> Exercise description: Every line below needs to be reproduced exactly.
### Recorded data
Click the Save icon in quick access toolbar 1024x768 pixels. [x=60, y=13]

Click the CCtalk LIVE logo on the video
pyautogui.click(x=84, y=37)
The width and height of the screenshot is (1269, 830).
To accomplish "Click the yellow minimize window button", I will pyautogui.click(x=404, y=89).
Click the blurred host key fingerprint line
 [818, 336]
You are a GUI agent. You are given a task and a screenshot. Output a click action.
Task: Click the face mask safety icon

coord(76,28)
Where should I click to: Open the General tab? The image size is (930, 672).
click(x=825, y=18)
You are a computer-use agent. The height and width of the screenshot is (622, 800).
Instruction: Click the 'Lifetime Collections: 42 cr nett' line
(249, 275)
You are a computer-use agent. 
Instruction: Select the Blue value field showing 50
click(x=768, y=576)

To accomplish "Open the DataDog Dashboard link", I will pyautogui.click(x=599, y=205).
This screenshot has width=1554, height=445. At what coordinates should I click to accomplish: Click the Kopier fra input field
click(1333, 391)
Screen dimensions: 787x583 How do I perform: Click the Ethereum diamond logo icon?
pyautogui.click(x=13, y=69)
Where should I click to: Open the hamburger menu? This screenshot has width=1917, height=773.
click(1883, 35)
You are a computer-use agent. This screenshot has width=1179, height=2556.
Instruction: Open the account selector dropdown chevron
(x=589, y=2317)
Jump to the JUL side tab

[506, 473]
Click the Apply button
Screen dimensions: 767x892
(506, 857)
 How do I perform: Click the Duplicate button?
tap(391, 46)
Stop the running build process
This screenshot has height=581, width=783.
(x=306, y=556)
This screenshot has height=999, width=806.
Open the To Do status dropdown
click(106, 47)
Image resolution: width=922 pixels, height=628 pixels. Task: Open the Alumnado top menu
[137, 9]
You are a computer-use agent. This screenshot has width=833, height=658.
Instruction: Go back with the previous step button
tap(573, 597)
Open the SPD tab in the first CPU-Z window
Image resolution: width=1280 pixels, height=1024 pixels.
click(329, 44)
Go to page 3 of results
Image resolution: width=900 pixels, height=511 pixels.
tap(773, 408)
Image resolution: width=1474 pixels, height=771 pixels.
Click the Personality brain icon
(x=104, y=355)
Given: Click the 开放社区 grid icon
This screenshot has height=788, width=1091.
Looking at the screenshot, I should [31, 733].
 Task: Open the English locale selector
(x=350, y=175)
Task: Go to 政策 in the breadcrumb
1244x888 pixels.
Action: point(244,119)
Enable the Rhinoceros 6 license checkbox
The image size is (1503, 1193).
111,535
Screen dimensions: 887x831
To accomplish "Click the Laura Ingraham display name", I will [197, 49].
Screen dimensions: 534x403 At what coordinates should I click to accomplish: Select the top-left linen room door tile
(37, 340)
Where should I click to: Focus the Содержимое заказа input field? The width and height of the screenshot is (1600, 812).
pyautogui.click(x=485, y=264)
######
> Response area:
Click the Save icon in quick access toolbar 1024x768 pixels. [x=60, y=13]

Click the CCtalk LIVE logo on the video
pyautogui.click(x=84, y=37)
The width and height of the screenshot is (1269, 830).
To accomplish "Click the yellow minimize window button", I will pyautogui.click(x=404, y=89).
Click the blurred host key fingerprint line
 [818, 336]
You are a GUI agent. You are given a task and a screenshot. Output a click action.
Task: Click the face mask safety icon

coord(76,28)
Where should I click to: Open the General tab? The image size is (930, 672).
click(x=825, y=18)
You are a computer-use agent. The height and width of the screenshot is (622, 800).
Instruction: Click the 'Lifetime Collections: 42 cr nett' line
(249, 275)
You are a computer-use agent. 
Instruction: Select the Blue value field showing 50
click(x=768, y=576)

To accomplish "Open the DataDog Dashboard link", I will pyautogui.click(x=599, y=205).
This screenshot has width=1554, height=445. At what coordinates should I click to accomplish: Click the Kopier fra input field
click(1333, 391)
Screen dimensions: 787x583 How do I perform: Click the Ethereum diamond logo icon?
pyautogui.click(x=13, y=69)
Where should I click to: Open the hamburger menu? This screenshot has width=1917, height=773.
click(1883, 35)
You are a computer-use agent. This screenshot has width=1179, height=2556.
Instruction: Open the account selector dropdown chevron
(x=589, y=2317)
Jump to the JUL side tab

[506, 473]
Click the Apply button
Screen dimensions: 767x892
(506, 857)
 How do I perform: Click the Duplicate button?
tap(391, 46)
Stop the running build process
This screenshot has height=581, width=783.
(x=306, y=556)
This screenshot has height=999, width=806.
Open the To Do status dropdown
click(106, 47)
Image resolution: width=922 pixels, height=628 pixels. Task: Open the Alumnado top menu
[137, 9]
You are a computer-use agent. This screenshot has width=833, height=658.
Instruction: Go back with the previous step button
tap(573, 597)
Open the SPD tab in the first CPU-Z window
Image resolution: width=1280 pixels, height=1024 pixels.
click(329, 44)
Go to page 3 of results
Image resolution: width=900 pixels, height=511 pixels.
tap(773, 408)
Image resolution: width=1474 pixels, height=771 pixels.
Click the Personality brain icon
(x=104, y=355)
Given: Click the 开放社区 grid icon
This screenshot has height=788, width=1091.
Looking at the screenshot, I should [31, 733].
 Task: Open the English locale selector
(x=350, y=175)
Task: Go to 政策 in the breadcrumb
1244x888 pixels.
Action: point(244,119)
Enable the Rhinoceros 6 license checkbox
The image size is (1503, 1193).
111,535
Screen dimensions: 887x831
To accomplish "Click the Laura Ingraham display name", I will [197, 49].
Screen dimensions: 534x403 At what coordinates should I click to accomplish: Select the top-left linen room door tile
(37, 340)
Where should I click to: Focus the Содержимое заказа input field? The width and height of the screenshot is (1600, 812).
pyautogui.click(x=485, y=264)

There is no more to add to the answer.